Howdy! I'm Professor Curtis of Aspire Mountain Academy here with more statistics homework help. Today we're going to learn how to choose the best multiple regression model. Here's our problem statement. The accompanying table shows results from regressions performed on data from a random sample of 21 cars. The response variable is CITY (fuel consumption in miles per gallon). The predictor variables are WT (weight in pounds), DISP (engine displacement in liters) and HWY (highway fuel consumption in miles per gallon). If only one predictor variable is used to predict the CITY fuel consumption, which single variable is best and why?

Solution

OK, to solve this problem, we first need to take a look here at the table of regression equations that we have to select from.
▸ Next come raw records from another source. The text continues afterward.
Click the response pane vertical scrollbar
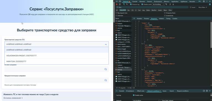 [211, 34]
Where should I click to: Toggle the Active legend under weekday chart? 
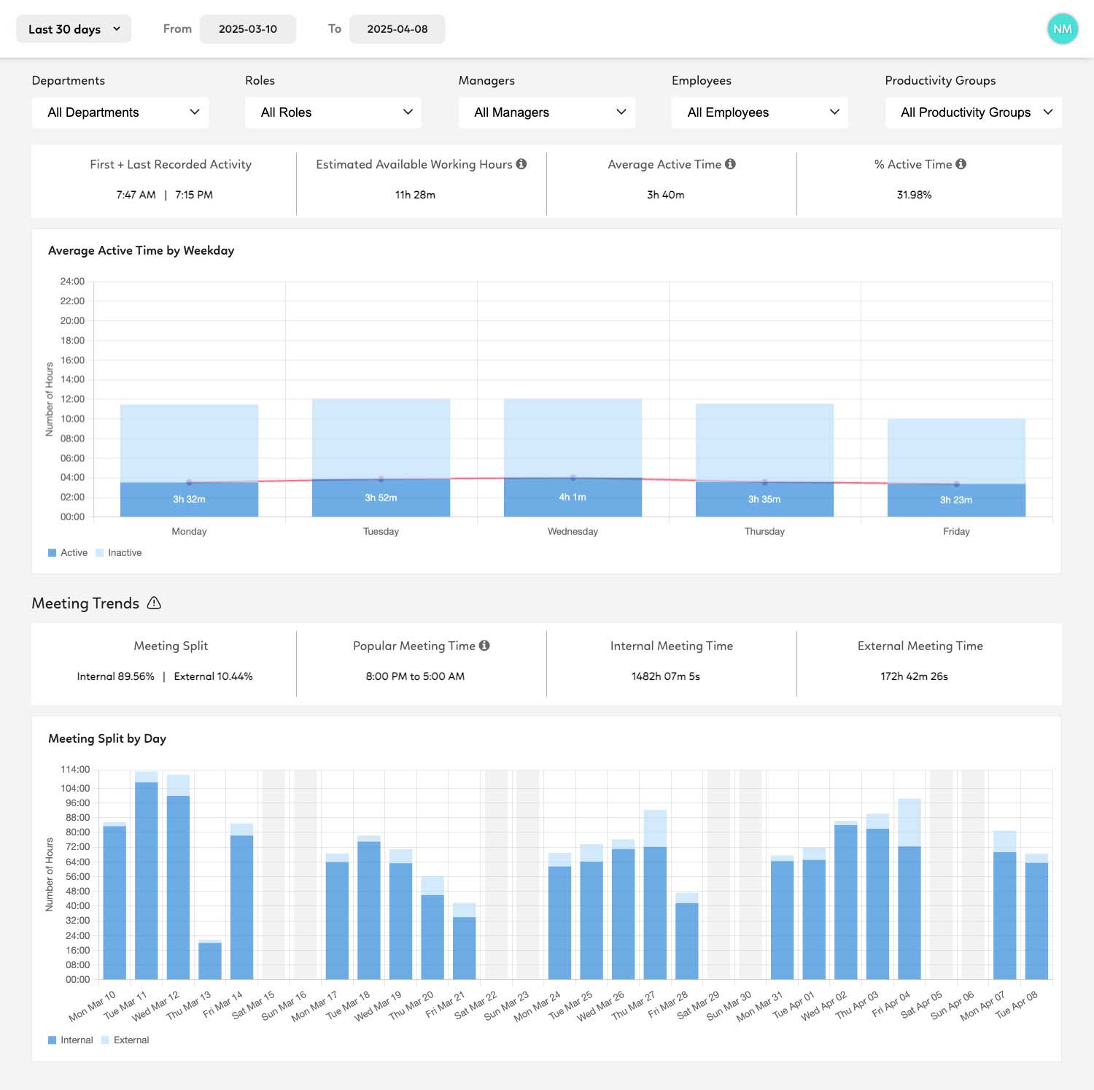67,552
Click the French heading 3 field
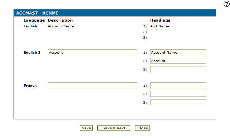The height and width of the screenshot is (140, 230). (x=178, y=102)
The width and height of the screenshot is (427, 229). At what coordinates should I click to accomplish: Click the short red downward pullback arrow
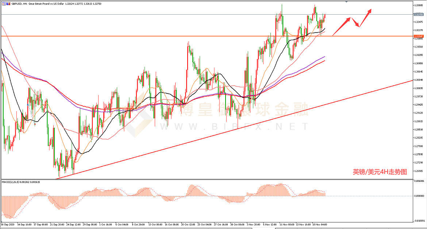coord(355,22)
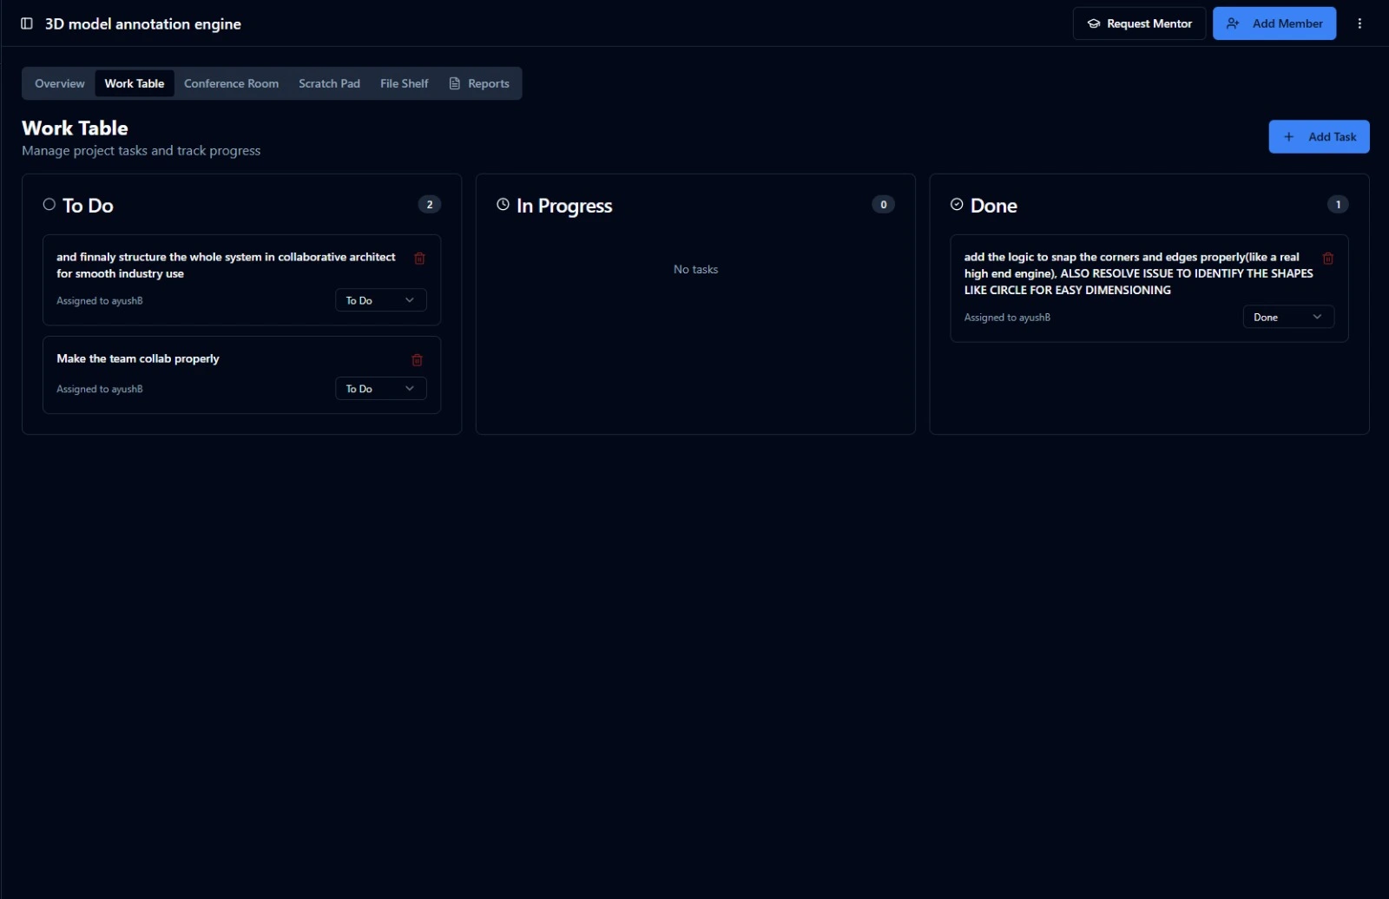Click the Add Task button
The height and width of the screenshot is (899, 1389).
[x=1319, y=137]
And if you notice we've got all sorts of different options here, but the ones that are going to be used are the ones here at the bottom that have only one predictor variable in them, because here in the problem statement we're only looking at the ones that have one predictor variable.

So to predict the best model, we're going to have to balance out optimum values for three different items here. The first is the P-value, the second is the adjusted R-squared value, and the third is the number of variables. The number of variables has already been taken care of for us from the restriction here in the problem statement. So all we have to do then is balance [the] P-value and adjusted R-squared value for the three possibilities here that have only one predictor variable.

Well, all of the equations have the same P-value, and it's the best P-value you could possibly have — zero. So we can't use the P-value to make a determination of which model is the best. So we have to look to [the] adjusted R-squared value. And the reason why you want to use the adjusted R-squared value and not the R-squared value is because the adjusted R-squared value is adjusted for the differing numbers of variables in the different models. That tends not to be a big deal with what we're looking at here because we're restricted to just one predictor variable. But normally you don't have that restriction. And so looking at the adjusted R-squared value is always preferred over the R-squared value.

So here we've got 0.696, 0.64 --- these are kind of in the same ballpark. And then right here, 0.92 --- [a] much better adjusted R-squared value for this last model here. So this is the one that we're going to select. It has the best combination of a small P-value, which is zero, and a large adjusted R-squared value, which you can see there in the table [is] 0.92. Good job!

And that's how we do it at Aspire Mountain Academy. Be sure to leave your comments below and let us know how good a job we did or how we can improve. And if your stats teacher is boring or just doesn't want to help you learn stats, go to aspiremountainacademy.com where you can learn more about accessing our lecture videos or provide feedback on what you'd like to see. Thanks for watching! We'll see you in the next video.

1 Comment

Ana Carol link

5/1/2023 09:42:53 am

Great explanation on how to choose the best multiple regression model based on P-value and adjusted R-squared value! Just out of curiosity, what would be the recommended approach to select the best model if all the adjusted R-squared values were similar?